Just a minor correction for Matt Coker's piece about Southern California's snow business. The bears encountered by the first Europeans to visit today's Big Bear were not "black bears," but rather the subspecies Ursus arctos Californicus, the now-extinct California grizzly immortalized on the state's flag. While less dramatic, Snow Summit owner Richard Kun and other winter resort operators are following in the explorers' footsteps in their single-minded pursuit of profit at the expense of wildlife.
I encountered the same attitude last year when I asked Paul Bauer of Wrightwood's Mountain High ski resort if he thought climate change would impact local skiers and boarders. Bauer, the resort's Director of Environmental Affairs, suggested that I read Michael Crichton's State of Fear (the 2004 novel that suggests global warming is a bunch of hot air). In the end, it's understandable that Kun, Bauer and others become animated when the topic is raised. Big Bear and Wrightwood sit at relative low altitudes, and no amount of snowmaking is going to save these businesses if temperatures follow accepted projections over the next 30 to 50 years. Other ski areas in Colorado and California are in the vanguard, educating the public about the disturbing effects we are already seeing. Climate change is real, it's here and it's an arrow aimed directly at Southern California's most temperature-dependent businesses.

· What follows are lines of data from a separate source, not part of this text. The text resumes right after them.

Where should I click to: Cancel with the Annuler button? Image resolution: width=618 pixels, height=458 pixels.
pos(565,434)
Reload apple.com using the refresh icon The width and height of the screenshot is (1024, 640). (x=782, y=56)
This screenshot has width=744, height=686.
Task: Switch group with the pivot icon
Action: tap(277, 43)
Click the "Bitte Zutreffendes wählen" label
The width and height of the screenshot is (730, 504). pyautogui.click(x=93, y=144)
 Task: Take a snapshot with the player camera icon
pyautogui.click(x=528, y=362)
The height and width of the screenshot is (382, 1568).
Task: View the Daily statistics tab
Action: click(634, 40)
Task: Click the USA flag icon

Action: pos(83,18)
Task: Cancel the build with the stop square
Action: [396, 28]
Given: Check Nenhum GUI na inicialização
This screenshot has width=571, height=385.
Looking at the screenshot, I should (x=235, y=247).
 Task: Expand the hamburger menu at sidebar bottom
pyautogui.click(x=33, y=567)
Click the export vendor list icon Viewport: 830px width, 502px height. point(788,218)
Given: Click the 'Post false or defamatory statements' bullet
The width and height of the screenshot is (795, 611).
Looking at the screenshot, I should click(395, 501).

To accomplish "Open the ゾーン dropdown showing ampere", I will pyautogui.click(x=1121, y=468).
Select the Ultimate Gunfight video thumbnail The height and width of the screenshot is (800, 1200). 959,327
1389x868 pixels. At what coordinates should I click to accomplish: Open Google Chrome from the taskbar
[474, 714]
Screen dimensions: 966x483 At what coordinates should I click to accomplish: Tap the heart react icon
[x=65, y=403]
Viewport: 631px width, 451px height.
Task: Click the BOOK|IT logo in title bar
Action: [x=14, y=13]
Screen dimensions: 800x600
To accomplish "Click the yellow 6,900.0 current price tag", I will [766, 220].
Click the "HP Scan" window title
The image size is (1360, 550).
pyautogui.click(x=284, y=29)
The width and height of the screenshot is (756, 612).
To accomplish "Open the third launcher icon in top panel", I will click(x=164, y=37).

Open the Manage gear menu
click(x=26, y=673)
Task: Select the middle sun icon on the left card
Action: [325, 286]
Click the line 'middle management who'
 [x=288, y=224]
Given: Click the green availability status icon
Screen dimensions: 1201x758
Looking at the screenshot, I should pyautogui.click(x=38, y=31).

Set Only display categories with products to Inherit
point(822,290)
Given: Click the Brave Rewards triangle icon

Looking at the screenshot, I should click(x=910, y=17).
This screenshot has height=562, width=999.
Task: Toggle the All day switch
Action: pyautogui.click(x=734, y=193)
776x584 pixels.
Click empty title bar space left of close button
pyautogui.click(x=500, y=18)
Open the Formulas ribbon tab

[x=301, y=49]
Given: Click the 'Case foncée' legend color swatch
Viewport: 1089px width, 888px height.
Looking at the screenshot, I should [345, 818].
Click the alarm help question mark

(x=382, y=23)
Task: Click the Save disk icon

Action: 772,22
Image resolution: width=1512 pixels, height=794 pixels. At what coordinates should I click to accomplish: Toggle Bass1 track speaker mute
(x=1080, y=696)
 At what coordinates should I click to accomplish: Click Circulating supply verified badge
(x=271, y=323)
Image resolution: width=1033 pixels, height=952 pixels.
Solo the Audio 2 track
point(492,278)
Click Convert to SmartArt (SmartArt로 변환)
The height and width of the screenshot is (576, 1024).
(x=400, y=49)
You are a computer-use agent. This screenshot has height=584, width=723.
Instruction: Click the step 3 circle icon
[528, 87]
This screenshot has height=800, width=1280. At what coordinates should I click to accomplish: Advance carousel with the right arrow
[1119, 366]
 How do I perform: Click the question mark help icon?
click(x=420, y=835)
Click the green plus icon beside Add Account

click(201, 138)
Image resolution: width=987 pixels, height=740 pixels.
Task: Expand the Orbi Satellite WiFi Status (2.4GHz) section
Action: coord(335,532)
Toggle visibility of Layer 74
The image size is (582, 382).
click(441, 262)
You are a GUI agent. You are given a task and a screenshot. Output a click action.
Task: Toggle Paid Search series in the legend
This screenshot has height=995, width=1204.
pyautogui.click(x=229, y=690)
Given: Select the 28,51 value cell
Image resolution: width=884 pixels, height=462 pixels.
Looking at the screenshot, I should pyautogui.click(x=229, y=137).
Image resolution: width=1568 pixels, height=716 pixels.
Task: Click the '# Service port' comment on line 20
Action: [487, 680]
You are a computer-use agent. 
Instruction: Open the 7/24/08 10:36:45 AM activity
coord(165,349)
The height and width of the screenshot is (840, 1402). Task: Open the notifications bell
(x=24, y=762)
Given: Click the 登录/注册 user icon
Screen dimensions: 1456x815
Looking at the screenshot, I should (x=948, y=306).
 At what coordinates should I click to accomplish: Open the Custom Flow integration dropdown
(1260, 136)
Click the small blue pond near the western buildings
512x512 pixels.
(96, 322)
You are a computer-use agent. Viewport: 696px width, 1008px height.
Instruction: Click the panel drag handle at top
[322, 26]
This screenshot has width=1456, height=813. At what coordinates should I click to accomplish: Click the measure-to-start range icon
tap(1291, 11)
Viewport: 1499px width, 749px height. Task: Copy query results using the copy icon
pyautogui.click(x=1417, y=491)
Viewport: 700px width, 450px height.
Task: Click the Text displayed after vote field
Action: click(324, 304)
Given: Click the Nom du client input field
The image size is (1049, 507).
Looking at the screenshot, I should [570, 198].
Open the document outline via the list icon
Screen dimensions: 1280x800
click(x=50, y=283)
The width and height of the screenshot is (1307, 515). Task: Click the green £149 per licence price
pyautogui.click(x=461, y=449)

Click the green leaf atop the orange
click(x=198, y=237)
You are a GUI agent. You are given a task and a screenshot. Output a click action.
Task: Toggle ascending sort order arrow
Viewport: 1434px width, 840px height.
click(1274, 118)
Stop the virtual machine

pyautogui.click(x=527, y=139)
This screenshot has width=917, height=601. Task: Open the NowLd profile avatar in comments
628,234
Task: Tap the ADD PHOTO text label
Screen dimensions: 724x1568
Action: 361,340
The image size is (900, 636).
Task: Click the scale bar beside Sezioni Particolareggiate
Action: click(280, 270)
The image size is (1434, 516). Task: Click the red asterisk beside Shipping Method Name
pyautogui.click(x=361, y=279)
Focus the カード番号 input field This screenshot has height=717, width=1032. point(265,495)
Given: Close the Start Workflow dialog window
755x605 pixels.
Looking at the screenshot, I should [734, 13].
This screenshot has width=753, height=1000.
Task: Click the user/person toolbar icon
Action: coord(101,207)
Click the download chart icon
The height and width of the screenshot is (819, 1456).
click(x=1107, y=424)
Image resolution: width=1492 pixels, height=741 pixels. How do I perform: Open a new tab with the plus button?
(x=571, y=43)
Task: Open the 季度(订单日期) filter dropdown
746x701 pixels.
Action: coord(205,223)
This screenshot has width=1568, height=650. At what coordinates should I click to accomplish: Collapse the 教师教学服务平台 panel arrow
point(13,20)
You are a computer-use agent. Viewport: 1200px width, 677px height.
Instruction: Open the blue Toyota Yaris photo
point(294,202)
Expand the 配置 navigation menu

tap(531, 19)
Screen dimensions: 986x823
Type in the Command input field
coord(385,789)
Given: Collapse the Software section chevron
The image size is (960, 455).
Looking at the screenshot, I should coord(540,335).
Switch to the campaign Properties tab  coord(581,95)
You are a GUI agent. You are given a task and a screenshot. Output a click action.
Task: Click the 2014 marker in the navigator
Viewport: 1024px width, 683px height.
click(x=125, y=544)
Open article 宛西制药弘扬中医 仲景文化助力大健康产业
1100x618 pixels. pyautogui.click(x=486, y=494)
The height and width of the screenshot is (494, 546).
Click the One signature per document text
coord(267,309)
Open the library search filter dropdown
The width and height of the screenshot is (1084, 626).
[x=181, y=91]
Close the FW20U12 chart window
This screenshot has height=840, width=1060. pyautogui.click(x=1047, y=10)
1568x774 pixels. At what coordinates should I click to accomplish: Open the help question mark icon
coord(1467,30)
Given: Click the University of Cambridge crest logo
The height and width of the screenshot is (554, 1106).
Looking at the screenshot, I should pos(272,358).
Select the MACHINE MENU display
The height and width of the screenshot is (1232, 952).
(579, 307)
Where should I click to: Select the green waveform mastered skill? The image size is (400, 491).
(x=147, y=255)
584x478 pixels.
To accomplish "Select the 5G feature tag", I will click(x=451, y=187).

MUCH MORE THAN A PRETTY FACE!
Thank you for putting into words so well the majestic allure of one HB council member Debbie Cook in your "OC's Sexiest People" ["Sexy Sexies!," Feb. 8] article. When I watch city council meetings on HBTV 3 her hyper-smarts give me a secure feeling knowing she's representing the interests of HB. Her powerful wealth of knowledge and professionalism should have been enough to intimidate foul bunts like Joe Carchio from even running. I simply hope for the sake of the future of HB politics that the world renowned M.I.L.F. hunter doesn't pick up her scent. Peak oil? Yeah . . . peak somethin' . . . eh? Am I right? Eh? (Beat) Never mind.
Ah, la ignorancia de estos gringos! Let me tell you something about Mexican nicknames [Gustavo Arellano's "¡Ask a Mexican!" Feb. 1]. It is not strictly a Mexican phenomenon, nor is it an attempt by local natives and mestizos to get back at the Spanish masters by way of "defiantly infiltrating the invaders' Spanish language with Nahuatl" as that burro professor from East Los Angeles Community College told that unsuspecting tonto. All of Latin America uses nicknames.